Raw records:

— Begin —

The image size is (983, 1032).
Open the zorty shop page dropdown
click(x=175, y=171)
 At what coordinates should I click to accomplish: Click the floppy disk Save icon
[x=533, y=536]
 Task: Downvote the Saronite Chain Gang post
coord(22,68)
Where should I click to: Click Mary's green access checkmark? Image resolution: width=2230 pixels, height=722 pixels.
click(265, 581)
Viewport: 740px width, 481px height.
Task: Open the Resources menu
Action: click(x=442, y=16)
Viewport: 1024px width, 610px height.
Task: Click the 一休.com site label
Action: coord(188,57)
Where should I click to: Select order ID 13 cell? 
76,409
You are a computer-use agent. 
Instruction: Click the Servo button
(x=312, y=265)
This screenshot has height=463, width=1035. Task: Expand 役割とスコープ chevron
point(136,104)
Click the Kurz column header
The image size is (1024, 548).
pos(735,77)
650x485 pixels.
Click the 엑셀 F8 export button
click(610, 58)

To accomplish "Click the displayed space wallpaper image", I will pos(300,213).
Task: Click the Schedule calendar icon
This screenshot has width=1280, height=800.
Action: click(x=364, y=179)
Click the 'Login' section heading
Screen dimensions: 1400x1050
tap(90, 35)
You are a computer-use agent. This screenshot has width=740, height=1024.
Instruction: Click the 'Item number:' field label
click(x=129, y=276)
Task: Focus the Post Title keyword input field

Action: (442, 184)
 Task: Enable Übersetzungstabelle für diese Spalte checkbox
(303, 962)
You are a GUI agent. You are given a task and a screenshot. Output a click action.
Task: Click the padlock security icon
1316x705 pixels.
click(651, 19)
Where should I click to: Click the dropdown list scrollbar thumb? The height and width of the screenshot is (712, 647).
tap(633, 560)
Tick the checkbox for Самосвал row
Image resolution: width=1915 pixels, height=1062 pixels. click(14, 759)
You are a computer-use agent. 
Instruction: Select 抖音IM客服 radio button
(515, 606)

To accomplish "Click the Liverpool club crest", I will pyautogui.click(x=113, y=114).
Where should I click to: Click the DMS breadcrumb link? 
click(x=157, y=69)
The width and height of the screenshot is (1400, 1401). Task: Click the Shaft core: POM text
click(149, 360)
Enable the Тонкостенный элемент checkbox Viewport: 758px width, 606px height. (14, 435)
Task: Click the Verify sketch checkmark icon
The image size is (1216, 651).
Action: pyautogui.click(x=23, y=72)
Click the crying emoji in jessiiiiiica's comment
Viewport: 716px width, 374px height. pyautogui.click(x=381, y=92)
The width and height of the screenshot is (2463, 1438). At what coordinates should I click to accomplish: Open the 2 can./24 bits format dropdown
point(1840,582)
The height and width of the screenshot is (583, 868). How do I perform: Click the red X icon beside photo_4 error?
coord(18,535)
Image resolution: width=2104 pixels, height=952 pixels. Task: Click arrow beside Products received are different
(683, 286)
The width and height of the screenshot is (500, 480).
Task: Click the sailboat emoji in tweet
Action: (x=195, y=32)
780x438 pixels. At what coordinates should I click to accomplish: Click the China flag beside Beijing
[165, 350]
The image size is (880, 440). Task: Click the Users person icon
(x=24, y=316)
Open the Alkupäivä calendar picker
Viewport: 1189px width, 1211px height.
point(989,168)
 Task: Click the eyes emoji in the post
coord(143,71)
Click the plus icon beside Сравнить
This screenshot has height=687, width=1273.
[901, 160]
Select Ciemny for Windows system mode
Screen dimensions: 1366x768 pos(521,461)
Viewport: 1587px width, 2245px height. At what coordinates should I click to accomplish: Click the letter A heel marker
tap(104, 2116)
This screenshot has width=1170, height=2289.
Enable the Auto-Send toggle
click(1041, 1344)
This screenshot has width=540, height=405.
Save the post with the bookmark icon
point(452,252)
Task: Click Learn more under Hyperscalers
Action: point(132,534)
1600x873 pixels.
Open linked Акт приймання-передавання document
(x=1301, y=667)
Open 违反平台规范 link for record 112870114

— End —

▶ Aim: Reproduce all of the raw records above verbatim, line for line, omitting nothing.

▶ Complete response:
The image size is (983, 1032).
Open the zorty shop page dropdown
click(x=175, y=171)
 At what coordinates should I click to accomplish: Click the floppy disk Save icon
[x=533, y=536]
 Task: Downvote the Saronite Chain Gang post
coord(22,68)
Where should I click to: Click Mary's green access checkmark? Image resolution: width=2230 pixels, height=722 pixels.
click(265, 581)
Viewport: 740px width, 481px height.
Task: Open the Resources menu
Action: click(x=442, y=16)
Viewport: 1024px width, 610px height.
Task: Click the 一休.com site label
Action: coord(188,57)
Where should I click to: Select order ID 13 cell? 
76,409
You are a computer-use agent. 
Instruction: Click the Servo button
(x=312, y=265)
This screenshot has height=463, width=1035. Task: Expand 役割とスコープ chevron
point(136,104)
Click the Kurz column header
The image size is (1024, 548).
pos(735,77)
650x485 pixels.
Click the 엑셀 F8 export button
click(610, 58)

To accomplish "Click the displayed space wallpaper image", I will pos(300,213).
Task: Click the Schedule calendar icon
This screenshot has width=1280, height=800.
Action: click(x=364, y=179)
Click the 'Login' section heading
Screen dimensions: 1400x1050
tap(90, 35)
You are a computer-use agent. This screenshot has width=740, height=1024.
Instruction: Click the 'Item number:' field label
click(x=129, y=276)
Task: Focus the Post Title keyword input field

Action: (442, 184)
 Task: Enable Übersetzungstabelle für diese Spalte checkbox
(303, 962)
You are a GUI agent. You are given a task and a screenshot. Output a click action.
Task: Click the padlock security icon
1316x705 pixels.
click(651, 19)
Where should I click to: Click the dropdown list scrollbar thumb? The height and width of the screenshot is (712, 647).
tap(633, 560)
Tick the checkbox for Самосвал row
Image resolution: width=1915 pixels, height=1062 pixels. click(14, 759)
You are a computer-use agent. 
Instruction: Select 抖音IM客服 radio button
(515, 606)

To accomplish "Click the Liverpool club crest", I will pyautogui.click(x=113, y=114).
Where should I click to: Click the DMS breadcrumb link? 
click(x=157, y=69)
The width and height of the screenshot is (1400, 1401). Task: Click the Shaft core: POM text
click(149, 360)
Enable the Тонкостенный элемент checkbox Viewport: 758px width, 606px height. (14, 435)
Task: Click the Verify sketch checkmark icon
The image size is (1216, 651).
Action: pyautogui.click(x=23, y=72)
Click the crying emoji in jessiiiiiica's comment
Viewport: 716px width, 374px height. pyautogui.click(x=381, y=92)
The width and height of the screenshot is (2463, 1438). At what coordinates should I click to accomplish: Open the 2 can./24 bits format dropdown
point(1840,582)
The height and width of the screenshot is (583, 868). How do I perform: Click the red X icon beside photo_4 error?
coord(18,535)
Image resolution: width=2104 pixels, height=952 pixels. Task: Click arrow beside Products received are different
(683, 286)
The width and height of the screenshot is (500, 480).
Task: Click the sailboat emoji in tweet
Action: (x=195, y=32)
780x438 pixels. At what coordinates should I click to accomplish: Click the China flag beside Beijing
[165, 350]
The image size is (880, 440). Task: Click the Users person icon
(x=24, y=316)
Open the Alkupäivä calendar picker
Viewport: 1189px width, 1211px height.
point(989,168)
 Task: Click the eyes emoji in the post
coord(143,71)
Click the plus icon beside Сравнить
This screenshot has height=687, width=1273.
[901, 160]
Select Ciemny for Windows system mode
Screen dimensions: 1366x768 pos(521,461)
Viewport: 1587px width, 2245px height. At what coordinates should I click to accomplish: Click the letter A heel marker
tap(104, 2116)
This screenshot has width=1170, height=2289.
Enable the Auto-Send toggle
click(1041, 1344)
This screenshot has width=540, height=405.
Save the post with the bookmark icon
point(452,252)
Task: Click Learn more under Hyperscalers
Action: point(132,534)
1600x873 pixels.
Open linked Акт приймання-передавання document
(x=1301, y=667)
Open 违反平台规范 link for record 112870114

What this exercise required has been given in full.